To determine whether a model is useful, you have to see if its predictions are sufficiently accurate, writes Jack Mintz in the Financial Post. Below is an excerpt from the article, which can be read in full here.
By Jack Mintz, February 17, 2022
With the trucker protest against mandatory health policies still in play, it is no surprise that the controversial Johns Hopkins economic study released last week made the front pages here. Written by Jonas Herby, Lars Jonung and sometime contributor to this page, Steve Hanke, the study estimates that mandatory lockdowns reduced COVID deaths by 2.4 per cent — only marginally.

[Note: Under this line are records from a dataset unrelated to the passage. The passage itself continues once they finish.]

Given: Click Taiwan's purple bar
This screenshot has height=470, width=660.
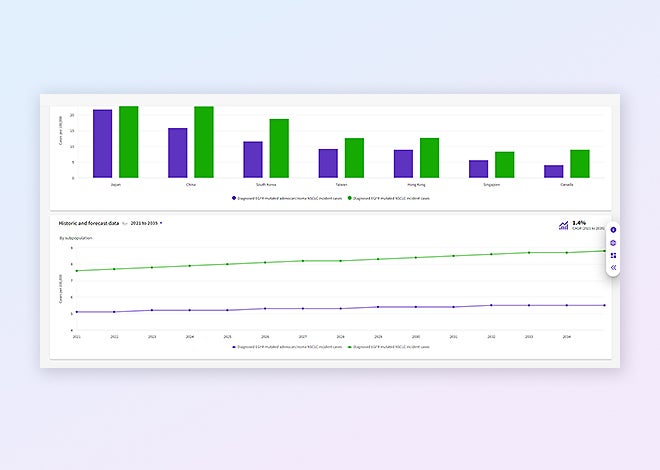Looking at the screenshot, I should point(328,163).
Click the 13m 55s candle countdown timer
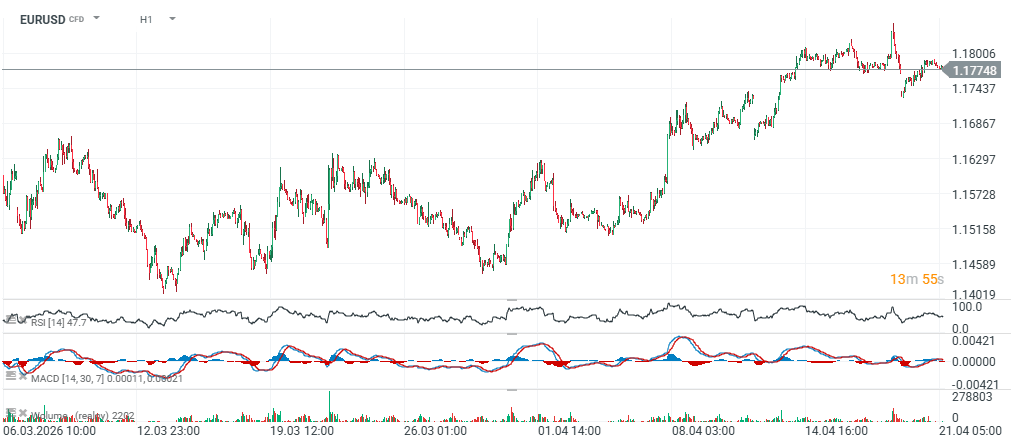 point(917,279)
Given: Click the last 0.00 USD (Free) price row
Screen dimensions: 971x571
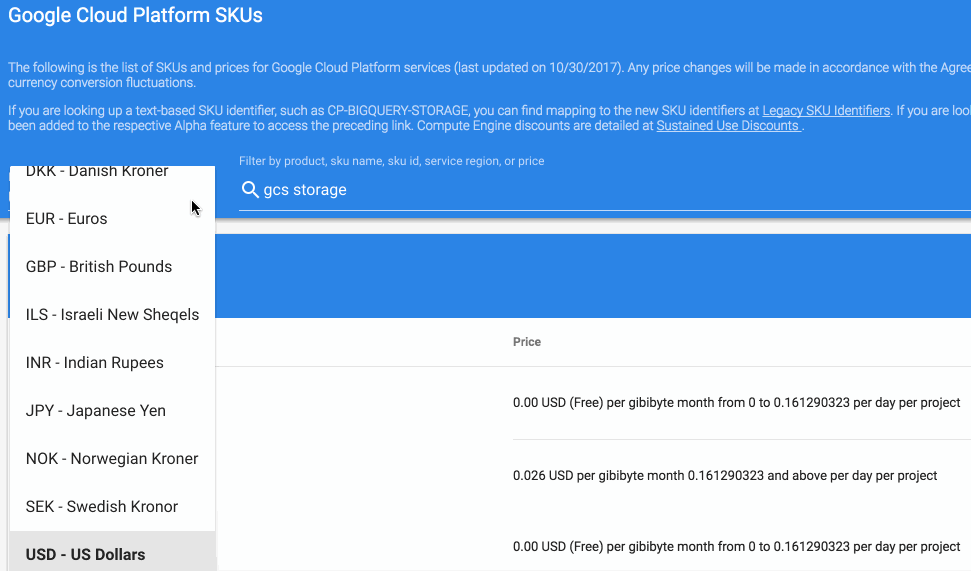Looking at the screenshot, I should (x=736, y=547).
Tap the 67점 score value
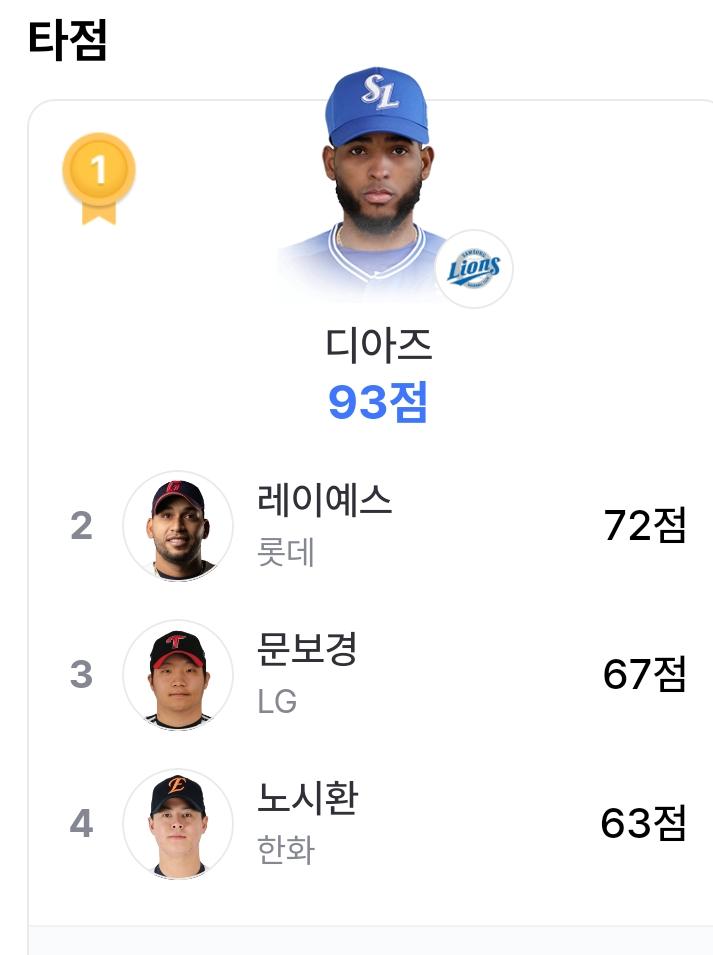713x955 pixels. coord(645,674)
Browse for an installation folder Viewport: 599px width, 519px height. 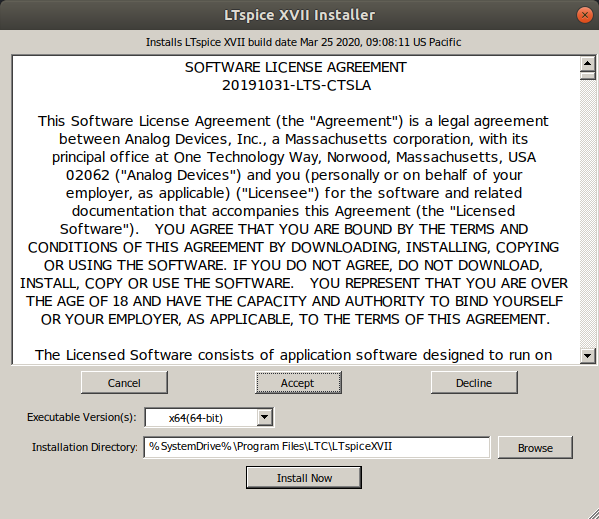click(535, 447)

This is a far cry from Imperial College London epidemiology studies from almost two years ago that estimated lockdowns were needed to cut deaths by 98 per cent.
The three authors, only one of whom, Hanke, is actually at Johns Hopkins, conducted a “meta-analysis” of 34 COVID studies focused on March 16-April 20, 2020. Comparing COVID deaths across jurisdictions, they concluded that mask mandates had the largest impact on mortality (-21.2 per cent) with rules such as shelter-in-place (-2.9 per cent) or school closings (-4.4 per cent) having only marginal effects. Other rules, such as border closures, had almost zero impact.
“This can’t be right” was a common reaction to the study. But the authors suggest several plausible reasons why lockdowns may not have been — or seemed — effective. First, people voluntarily avoided contact anyway without being regulated to do so. Some estimates credit voluntary avoidance with 90 per cent of the total effect. Mandates did not regulate everything, of course. In fact, social distancing was largely left to individual compliance. Second, the mandates may have been ill-timed, coming into effect when cases were beginning to fall off anyway. Third, mandates were not needed if public health communication and a sense of collectivism was sufficient to reduce infections.